Screenshot grounding data:

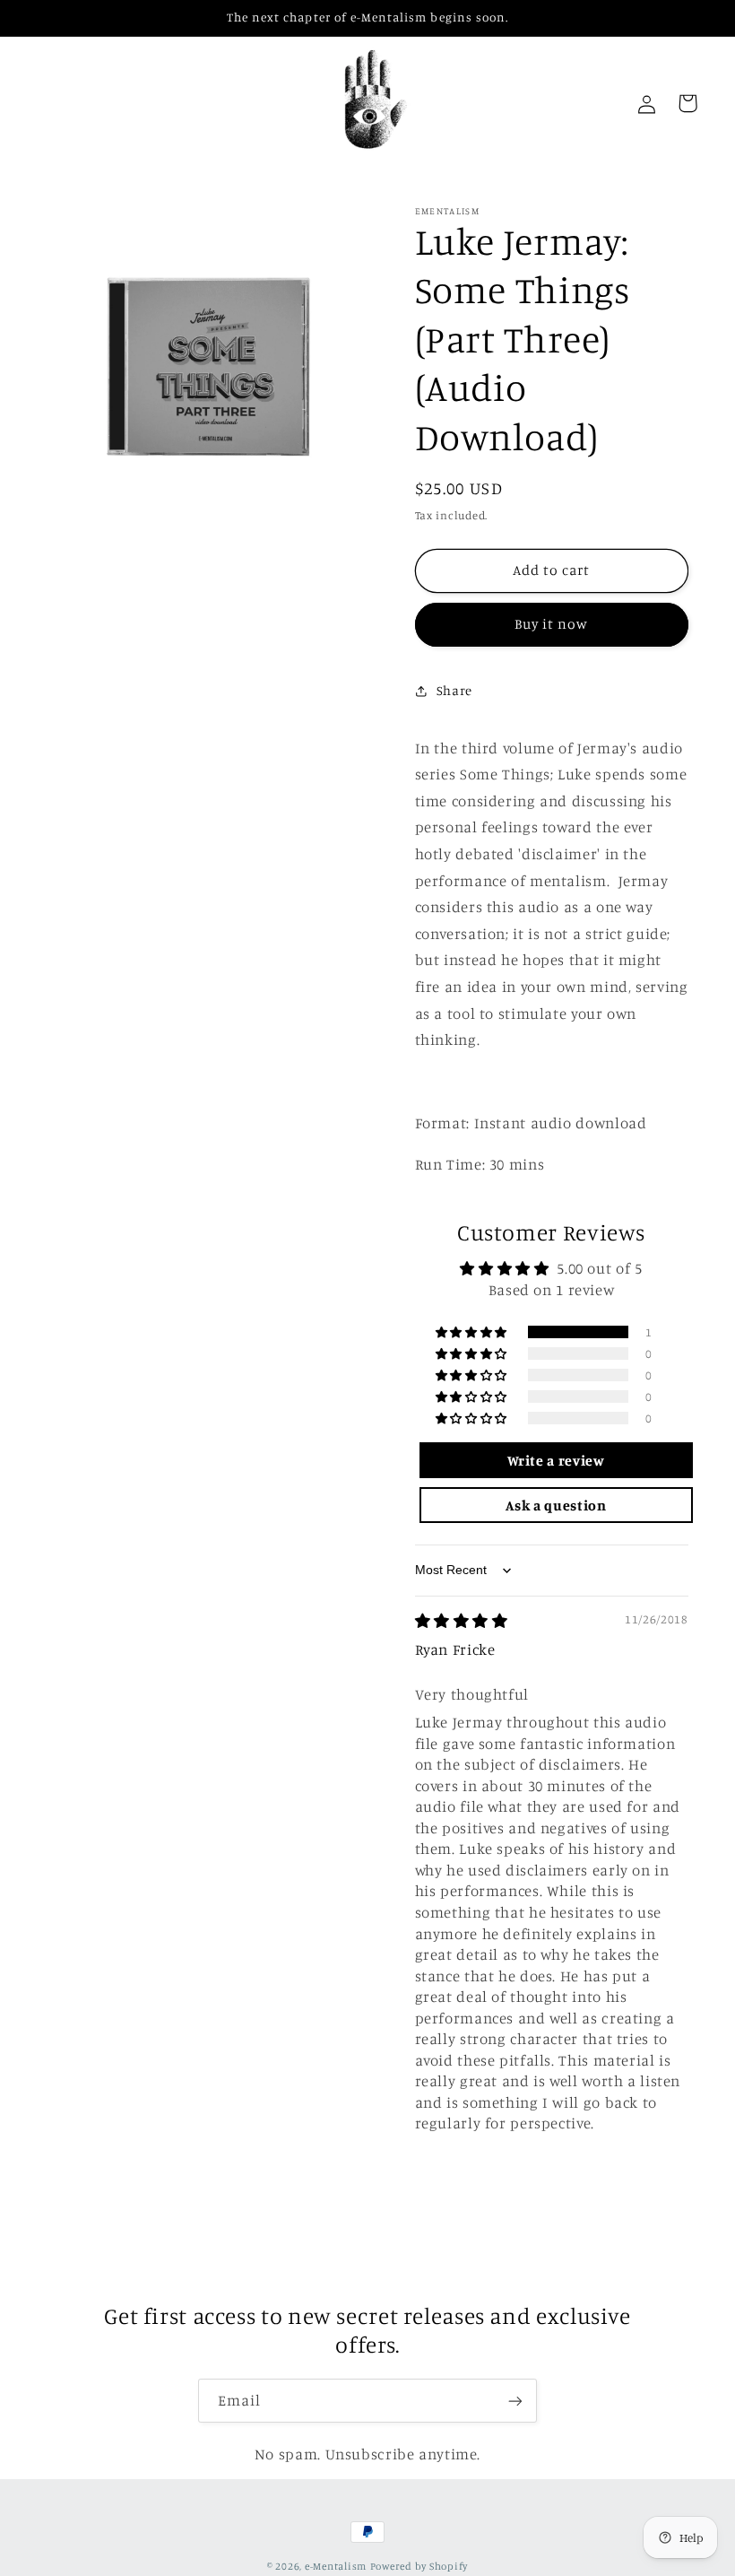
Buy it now (551, 623)
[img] (461, 1621)
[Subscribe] (515, 2401)
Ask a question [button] (556, 1505)
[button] (473, 1332)
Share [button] (454, 690)
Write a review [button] (556, 1460)
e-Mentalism (336, 2566)
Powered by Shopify (419, 2566)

TO DO>
Search the lines above for the string "button", then show every one that has it.

RESULT BELOW>
Ask a question [button] (556, 1505)
[button] (473, 1332)
Share [button] (454, 690)
Write a review [button] (556, 1460)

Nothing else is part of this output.